## Texto proporcionado:
-- -- --
Traducido para Rebelión por Susana Merino
«Necesitamos lugares para habitar el mundo» clamaba hace algunos meses la Coordinadora de los eventuales y precarios de la «Île de France», bajo la amenaza de expulsión de sus locales parisinos. Es un eslógan que suena bien más allá del caso particular. Jean Paul Dollé plantea que no es casualidad que la crisis de las «subprime» haya golpeado al «producto vivienda», al hábitat, es decir a «la forma más elemental existir e instalarse en el mundo (1)»
-- -- --
## Extractos de datos:
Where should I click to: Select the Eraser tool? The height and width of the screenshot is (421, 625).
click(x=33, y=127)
-- -- --
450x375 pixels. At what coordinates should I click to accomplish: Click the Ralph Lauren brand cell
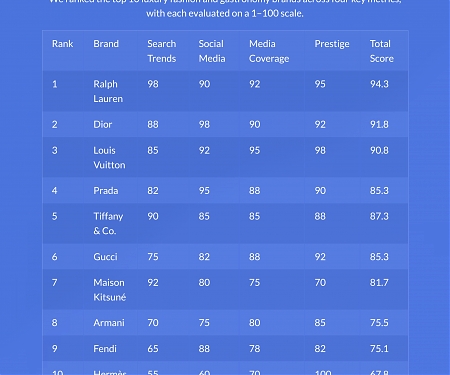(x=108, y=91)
-- -- --
## Instrucciones:
1 - Enumera todas las expresiones que el texto sobre la crisis de la vivienda encierra entre comillas angulares («»).
2 - Prosigue el texto sobre la crisis de la vivienda a partir de su última oración.

## Respuestas:
1 -
- «Necesitamos lugares para habitar el mundo»
- «Île de France»
- «subprime»
- «producto vivienda»
- «la forma más elemental existir e instalarse en el mundo (1)»

2 -
La expulsión, aunque no sea siempre tan literal como la de los pequeños propietarios estadounidenses, está en todas partes. Desde finales del siglo XIX las grandes ciudades vaciaron sus centros de artesanos y obreros, convirtiendo como escribía Henri Lefebvre «la centralidad productiva en un centro de decisión y de servicios» Hoy en día relegan a los pobres, cuya definición parece ampliarse sin cesar a lugares cada vez más lejanos. Erradican totalmente los pequeños dispositivos y las estrategias de subsistencia que permitían enfrentar el dawinismo social. Privilegian los recorridos dedicados al consumo, aunque manifiesten nostalgia por la autenticidad y la animación urbanas que multiplican con falsos decorados.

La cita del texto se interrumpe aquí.